The budget reconciliation bill modifies requirements for mandatory
spending programs, in particular, entitlement programs such as
Medicaid, Social Security, Food Stamps and Medicare. Unlike the
rest of government outlays, known as discretionary spending, which
are allocated each year in appropriation bills, spending for these
mandatory programs is determined by legal requirements. If the
reconciliation bill is signed into law, it will mark the first
time since 1997 that entitlement programs have been slashed.
The House passed the bill 217-215 after Republican leaders
kept the vote open 25 minutes to drum up sufficient support. It
will now go to a House-Senate conference committee, where negotiators
from the two chambers will work out a compromise between the House
bill and a Senate bill passed earlier this month.
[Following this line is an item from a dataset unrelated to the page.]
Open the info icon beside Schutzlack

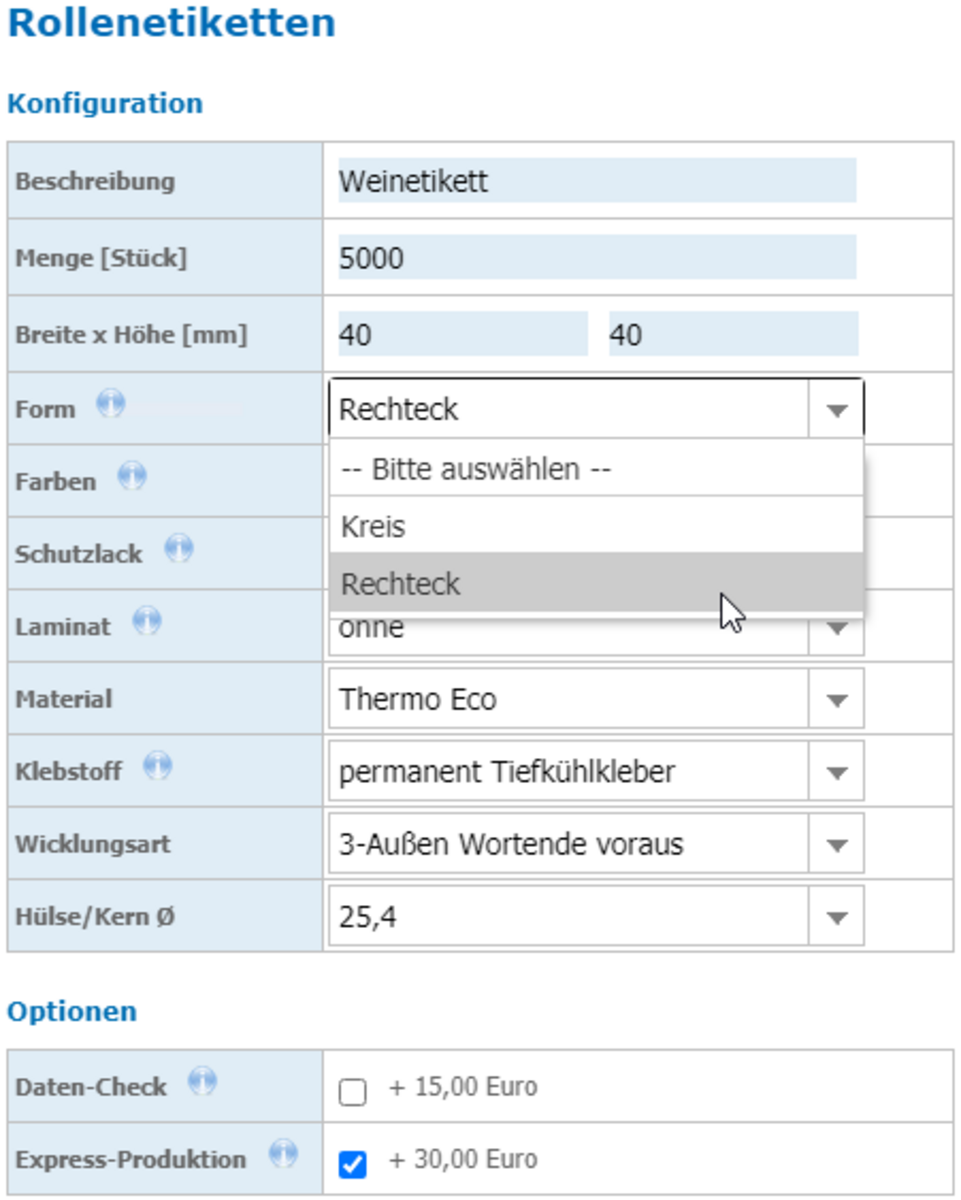tap(179, 549)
The Senate version includes cuts amounting to $35 billion over
five years. While leaving out some of the most egregious cuts
in the House version, the Senate bill includes one major provision
left out by the House: the opening up of the Alaskan Arctic National
Wildlife Refuge (ANWR) for oil exploration.
The compromise will then be subject to a final vote in both
chambers before going to President Bush to be
signed into law.
Major cuts in the House bill include:
* Cutting Medicaid spending by $11.8 billion. The bill would
place new restrictions on the ability of elderly people to transfer
assets to relatives so as to become eligible for Medicaid, and
would allow states to charge higher premiums and co-payments for
emergency room visits and some drugs. It would give states greater
discretion to cut services for low-income recipients who earn
more than the poverty level, including such services as eye and
ear care.
* A $14.3 billion reduction in spending on financial assistance
for college students. The bill repeals a previous 6.8 percent
cap on interest rates for federal student loans, increasing it
to 8.25 percent. One estimate calculates that this would lead
to an increase of $5,800 in payments for a college student graduating
with a debt load of $17,500. The bill includes other increases
in taxes and interest on a variety of loans, as well as a provision
to reduce subsidies to lenders.
* Cuts in the Food Stamp program totaling $700 million. The
bill would end a provision that automatically enrolls welfare
recipients in Food Stamps, denying eligibility to approximately
165,000 people, mainly among the working poor. It would deny Food
Stamps to approximately 70,000 legal immigrants by extending the
waiting period for eligibility from five to seven years. Since
eligibility for Food Stamps automatically gives children access
to free school lunches, thousands of students may be stripped
of this benefit. This cut will worsen an already growing problem
of hunger in the US. An article in the Boston Globe of
October 29 noted, The number of people who are hungry because
they cannot afford to buy enough food rose to 38.2 million in
2004, an increase of 7 million in five years. The number represents
nearly 12 percent of US households.
* Other measures include nearly $5 billion in cuts associated
with child support enforcement; $577 million in cuts for child
welfare programs; a reduction of $732 million in social security
income payments, including payments to some disabled people; and
more stringent work requirements for welfare eligibility.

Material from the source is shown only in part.